I used to watch a good amount of television with my family. Whenever any commercials came on, my dad told us to take note.
“Count the number of Latinos you see in this entire commercial break,” he would say. We did, and what we saw wasn’t anything truly surprising.
It wasn’t the first time I remember understanding that there was something different about the way people who looked like me were represented in the U.S.
Every year on the first day of school at the Catholic school I attended as a child, I was always so excited to see the display of classmate photos and names waiting on the door of my new classroom.

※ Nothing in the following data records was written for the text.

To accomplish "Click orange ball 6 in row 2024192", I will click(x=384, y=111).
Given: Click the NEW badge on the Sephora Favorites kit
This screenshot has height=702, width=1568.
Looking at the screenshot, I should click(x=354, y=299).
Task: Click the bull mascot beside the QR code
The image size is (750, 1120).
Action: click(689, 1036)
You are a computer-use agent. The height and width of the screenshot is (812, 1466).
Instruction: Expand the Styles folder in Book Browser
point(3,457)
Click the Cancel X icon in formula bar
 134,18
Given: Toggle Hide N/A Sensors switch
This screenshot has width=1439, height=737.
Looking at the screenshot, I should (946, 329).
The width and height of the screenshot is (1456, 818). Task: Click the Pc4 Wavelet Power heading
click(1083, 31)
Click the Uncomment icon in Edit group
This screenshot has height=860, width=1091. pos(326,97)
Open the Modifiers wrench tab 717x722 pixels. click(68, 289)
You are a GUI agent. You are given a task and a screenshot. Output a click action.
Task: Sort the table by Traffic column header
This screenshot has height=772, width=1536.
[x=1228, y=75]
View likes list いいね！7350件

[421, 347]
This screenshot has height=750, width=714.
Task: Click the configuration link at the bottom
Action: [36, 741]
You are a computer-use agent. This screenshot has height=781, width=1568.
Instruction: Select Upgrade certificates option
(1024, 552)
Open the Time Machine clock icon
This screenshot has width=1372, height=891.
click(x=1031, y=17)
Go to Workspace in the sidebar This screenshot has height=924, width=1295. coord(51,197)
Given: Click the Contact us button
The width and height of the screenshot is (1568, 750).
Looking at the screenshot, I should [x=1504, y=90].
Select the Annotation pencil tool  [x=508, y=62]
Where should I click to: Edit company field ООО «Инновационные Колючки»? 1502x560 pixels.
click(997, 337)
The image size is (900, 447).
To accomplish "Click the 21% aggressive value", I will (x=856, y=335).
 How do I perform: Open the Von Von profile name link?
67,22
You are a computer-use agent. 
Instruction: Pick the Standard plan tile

Unfortunately, my excitement was too often met with confusion and frustration, as my photograph or name was almost always misplaced and labeled above another girl with a Spanish last name. We were some of the only brown faces in the school, and it might have been an easy mistake had it not continued to happen, year after year.
Things like this happened all the time growing up, even if I didn’t always understand what it meant. These things didn’t become internalized until much later, as my education allowed me to more closely examine the implications of being a little brown girl — and now a grown brown woman — in the U.S.
But last week, a very good friend of mine asked me a question that made me rethink how all of this was interpreted from a different side.
"Have you really ever felt discriminated against?” she asked. “Like can you name a time when you felt like you were actually treated differently? How do you know?”
I was, honestly, shocked. The questions first infuriated me and then made me seriously think about privilege and how people measure each others’ racial inequalities these days.
I wasn’t quite sure what to say, but I started by telling her about my Catholic school name mix-ups.
“Right, but that kinda stuff has happened to me too before,” she responded.
I had so many stories to tell her. So many testimonies of how being a Mexican-American woman has made me feel. Stories of how I’ve been looked at, talked to, joked about and teased, left out and made to feel like an 'other' in the country in which I was born.
But proposed in that way, how does any explanation of my experiences as a Mexican-American growing up in America suffice? And how do I articulate these things and not sound like I’m trying too hard to prove that I’ve “had it harder”?
To those whose privilege perhaps shields them from understanding the experiences of many different kinds of minorities in the U.S., what do my experiences mean to you?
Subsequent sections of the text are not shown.